Are you a picker, a flicker, or an escorter?

Aunt Ruth was an escorter; it’s why she took up crochet as being more satisfying.  Ten-year-old step-granddaughter Maria also was an escorter; it’s why she’d been working on the same beginner’s scarf for three years. 

An escorter drops the right-hand needle and, using thumb and forefinger, escorts the yarn personally around the needle for each and every stitch.  Obviously, that takes ages.

A flicker also puts the yarn over the right needle with the right forefinger, but with a quick flicking motion while the right needle rests between thumb and forefinger.  This is the way my British-born mother taught me.  It’s the way she still knits, fluently and quickly, her needles making soft little clickety sounds.  It’s the way I knitted until last year, when repetitive motion injury finally forced me into the other path…

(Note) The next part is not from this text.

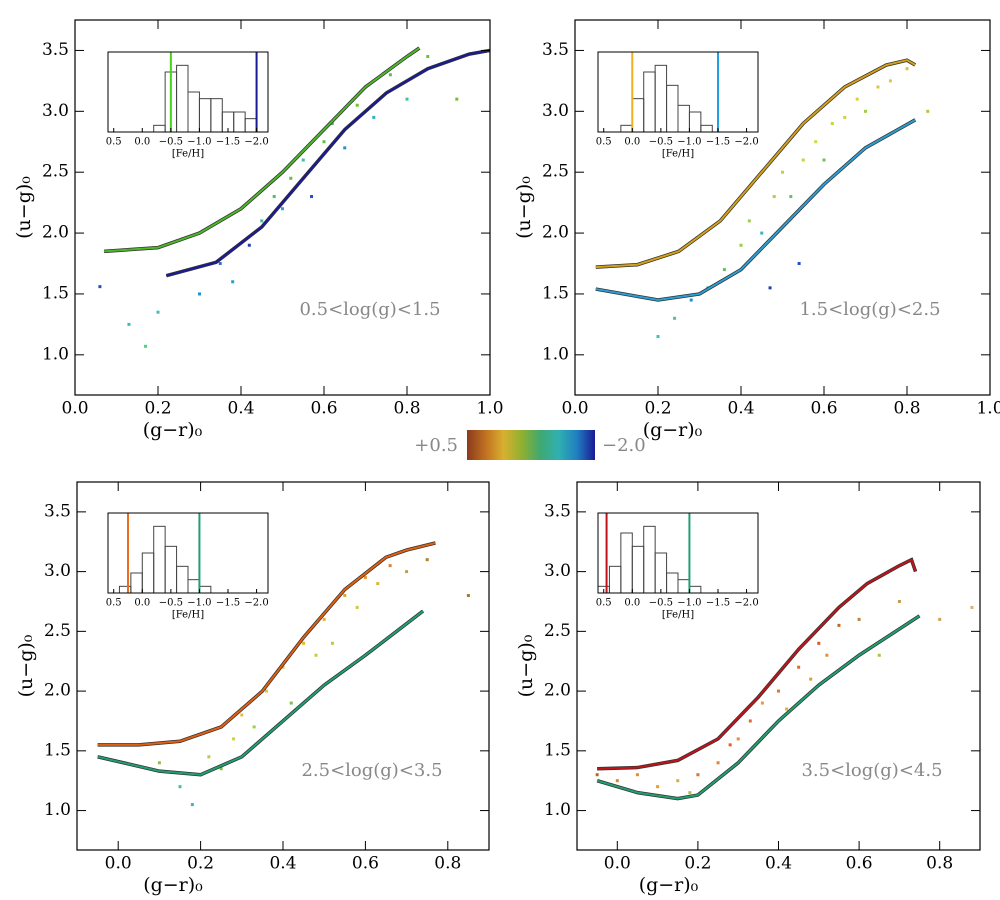  Describe the element at coordinates (678, 92) in the screenshot. I see `inset-frame` at that location.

…the picker.  Which is how, after a good video, a good book, and a few months of self-retraining, I now classify myself.  The picker uses the Continental method, holding the yarn with the left hand and using the right needle to pick the yarn through the loops. 

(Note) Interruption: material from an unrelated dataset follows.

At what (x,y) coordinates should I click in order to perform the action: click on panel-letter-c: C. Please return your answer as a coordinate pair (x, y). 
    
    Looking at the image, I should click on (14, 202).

Left-handed Maria took to this naturally, once I showed her how, and is now turning out rows and rows in only a few minutes.  So am I, after some initial floundering.  It’s easier to come to motor skills young. 

But if your choice is retrain or leave the craft, I choose the new learning curve.  No more pain in that mouse thumb, though the computer still makes it complain.  And now that I’ve achieved some fluency, I remind myself of those German women I always admired, racing along with their mystifying left-hand knitting. 

Pickers, flickers, and escorters:  happy knitting to us all.